A new group of friends had formed around New Year. In Marc’s class a new girl called Eva had arrived. Eva was half Scottish and half-French, her father worked as a top pastry chef in the Hilton. Nina had made friends with a new girl in her class, Elodie, who was a beautiful mix of Phillipino mother and French father, who also worked as a top pastry chef at the Shanghri-La hotel in KL. Thinking they would have something in common I introduced Scottish Hilary and Phillipino Maribeth to each other at a school event.

Maribeth then introduced us to Youssy, an Indonesian woman also married to a French pastry chef, with a boy in maternelle. Maribeth was studying French with Sasi (or Mem) a Thai lady married, naturally, to a Frenchman, who had a boy in Nina’s class. We then met Yuen-chi, who had been one of the Vietnamese boat-people as a child and lived in Canada, married to a Frenchman and had a daughter the same age as Nina and Elodie. Our last member of the group was Audrey, who was a Chinese heritage Malaysian with French hubby and a daughter a year younger than Nina in the French school.

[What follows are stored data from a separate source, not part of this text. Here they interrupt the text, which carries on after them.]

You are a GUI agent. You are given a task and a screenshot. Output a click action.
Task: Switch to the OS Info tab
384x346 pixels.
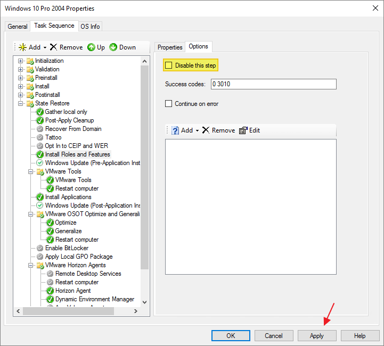(x=90, y=27)
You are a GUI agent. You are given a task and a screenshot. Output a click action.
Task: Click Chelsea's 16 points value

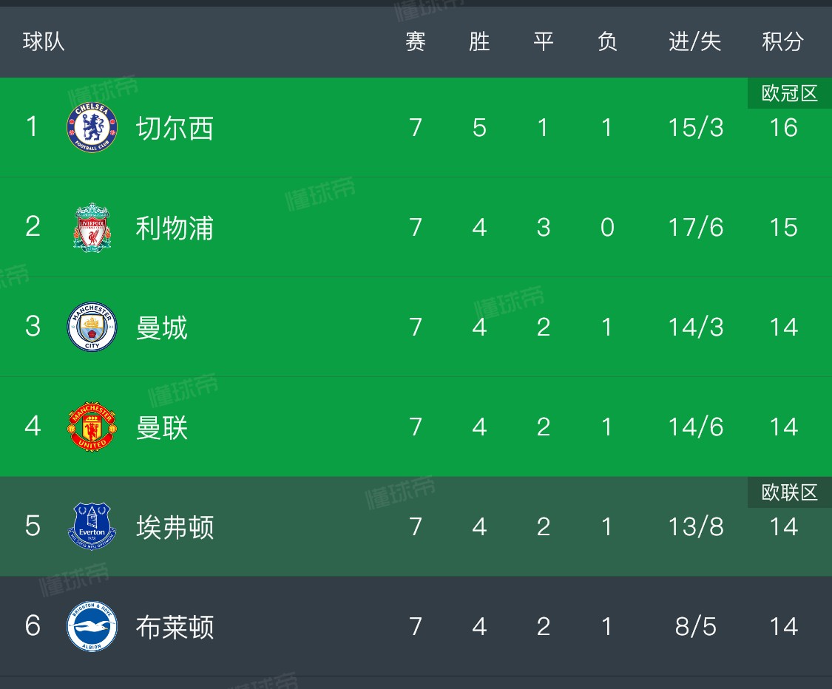[784, 128]
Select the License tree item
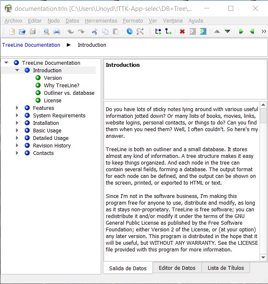268x284 pixels. coord(52,101)
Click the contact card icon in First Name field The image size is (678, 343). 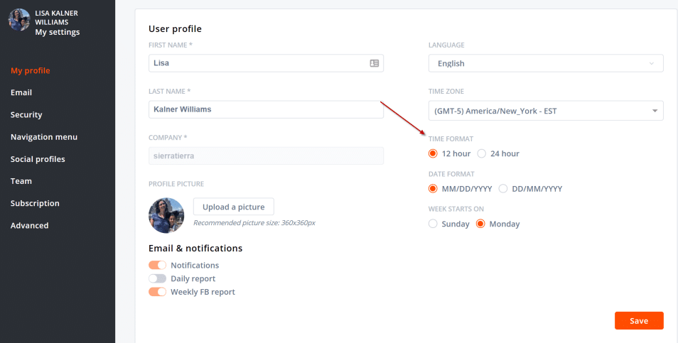pyautogui.click(x=375, y=63)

Although it was a diverse mix, Scottish, English, Phillipino, Indonesian, Thai, Malaysian and Vietnamese/Canadian, we bonded quickly. They had all lived abroad before in places as diverse as Dubai, Korea or America, and we usually moved every two years so we knew we must make friends fast before time ran out. Very quickly the group became a regular weekly fixture. We began having coffee together and comparing notes on our class teachers and the French school. Once a month we would eat at one of our houses, Maribeth was famous for her spring rolls, Sasi her spicy soups or I would make a quiche and salad. The group then graduated to sampling the posh hotel lunch buffets (with discount because the father worked there), or meting up in twos or threes to try out local Thai, Japanese or Malaysian restaurants. We even did Girls Night Outs, sipping cocktails or watching a band in the hotels.

We had a certain camaraderie, a safety in numbers against the stuck-up French-French families, that we all disliked, and we would welcome each other with smiles at the school gates. At school events it was wonderful to arrive at a class show or cultural event and find one of the group had saved me a seat. Six or eight people seems to be the ideal number for a group, and we could pair off or meet as a trio without any rivalry or hurt feelings. Although I felt closest to Hilary in character, I enjoyed greatly Sasi and Maribeth’s company.

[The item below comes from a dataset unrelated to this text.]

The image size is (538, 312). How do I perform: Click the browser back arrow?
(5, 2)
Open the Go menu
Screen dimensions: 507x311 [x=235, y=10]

However there were certain days when I felt split between my group and making efforts with the French. At one class coffee morning the maman’s split linguistically. I was in the middle, torn between talking in English (to Sasi and Maribeth and Yuen-Chi) or speaking French to the French mothers. We all had a few French friends through our children, and we took pride in them and tried hard to maintain contacts with ‘Friendly French’. However in a crisis we knew who to turn too. We were there for each other, when we felt homesick or when we didn’t understand the homework, when our kids got bad reports or our French husbands drove us crazy!